TASKS
1. Can you repeat the part of the passage on Canada-U.S. relations that begins at the words "It recommends the" and stops after "under Mr. Trump.", word for word?
2. In the passage on Canada-U.S. relations, what is the title of the Expert Group's latest report?

PASSAGE SHOWN
____________

Canada must not rush into trade negotiations with the United States and must dramatically reduce its vulnerability to a neighbour that can no longer be trusted, a group of Canadian leaders in foreign affairs and business says.

“The United States, under President Donald Trump, has become an unreliable partner. Its long-standing allies can no longer be confident that America will respect its commitments to come to their defence or respect its economic agreements. That is particularly true for Canada,” a new report by Expert Group on Canada-U.S. Relations says.

The report identifies concrete measures to mitigate Canada’s risk of depending on an ally, trading partner, and neighbour “who has become unreliable to the point of hostility.”

The decades of free trade and co-operation between the two countries were “shattered on January 20, 2025, when annexing Canada became the official policy of the new administration. While Canadians’ relationship with the American people remains strong and is based on mutual respect, the American President has chosen to attack our country,” the group said in its latest report called Broken Trust: Managing an Unreliable Ally.

This group’s members include Perrin Beatty, a former defence minister and business leader; Vincent Rigby, a former national security and intelligence adviser; former Canadian ambassador Jonathan Fried; and former trade negotiator John Weekes.

It recommends the Canadian government create a “Situation Room,” or single operational focal point, similar to the Afghanistan Task Force, to co-ordinate a whole-of-government response to “successive crises that will become part of the ‘new normal’ in our relations with the United States and our global partners” under Mr. Trump.

____________

Entries on target coordinates:
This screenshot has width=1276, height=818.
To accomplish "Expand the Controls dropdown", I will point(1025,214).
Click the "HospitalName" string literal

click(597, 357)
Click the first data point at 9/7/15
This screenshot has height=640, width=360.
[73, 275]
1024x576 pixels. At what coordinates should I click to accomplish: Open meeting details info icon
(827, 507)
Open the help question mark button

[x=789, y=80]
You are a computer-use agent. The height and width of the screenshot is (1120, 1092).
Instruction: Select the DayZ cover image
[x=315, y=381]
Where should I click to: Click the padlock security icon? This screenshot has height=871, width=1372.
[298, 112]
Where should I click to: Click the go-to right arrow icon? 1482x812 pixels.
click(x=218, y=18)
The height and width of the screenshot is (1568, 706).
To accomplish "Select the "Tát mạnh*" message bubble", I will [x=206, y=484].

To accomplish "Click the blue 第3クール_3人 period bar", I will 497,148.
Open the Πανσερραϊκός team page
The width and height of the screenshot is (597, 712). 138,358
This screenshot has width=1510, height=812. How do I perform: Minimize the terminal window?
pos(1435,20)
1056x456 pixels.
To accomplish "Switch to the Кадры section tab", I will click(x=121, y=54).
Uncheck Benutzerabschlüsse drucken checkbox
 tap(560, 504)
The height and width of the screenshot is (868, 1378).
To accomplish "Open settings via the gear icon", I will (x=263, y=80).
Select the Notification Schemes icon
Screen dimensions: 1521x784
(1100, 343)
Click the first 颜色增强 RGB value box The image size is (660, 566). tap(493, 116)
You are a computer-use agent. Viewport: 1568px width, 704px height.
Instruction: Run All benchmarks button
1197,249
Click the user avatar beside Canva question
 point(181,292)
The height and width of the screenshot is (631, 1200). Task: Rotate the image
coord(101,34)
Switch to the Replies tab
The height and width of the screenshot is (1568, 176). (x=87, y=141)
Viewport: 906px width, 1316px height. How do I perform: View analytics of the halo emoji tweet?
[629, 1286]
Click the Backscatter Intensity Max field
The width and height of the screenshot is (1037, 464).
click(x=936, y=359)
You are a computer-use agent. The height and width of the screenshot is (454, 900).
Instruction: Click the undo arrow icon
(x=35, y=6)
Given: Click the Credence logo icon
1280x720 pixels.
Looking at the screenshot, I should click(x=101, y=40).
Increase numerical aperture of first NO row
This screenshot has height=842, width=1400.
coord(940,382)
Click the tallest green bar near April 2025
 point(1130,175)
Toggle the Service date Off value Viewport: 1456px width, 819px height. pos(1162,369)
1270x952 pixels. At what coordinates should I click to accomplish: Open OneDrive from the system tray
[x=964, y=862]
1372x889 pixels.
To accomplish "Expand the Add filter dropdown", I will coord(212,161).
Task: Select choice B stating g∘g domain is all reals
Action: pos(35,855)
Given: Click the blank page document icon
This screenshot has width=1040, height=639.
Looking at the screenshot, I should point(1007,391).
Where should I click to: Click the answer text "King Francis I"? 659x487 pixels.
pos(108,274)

____________

ANSWERS TO THE PROBLEMS
1.
It recommends the Canadian government create a “Situation Room,” or single operational focal point, similar to the Afghanistan Task Force, to co-ordinate a whole-of-government response to “successive crises that will become part of the ‘new normal’ in our relations with the United States and our global partners” under Mr. Trump.

2. Broken Trust: Managing an Unreliable Ally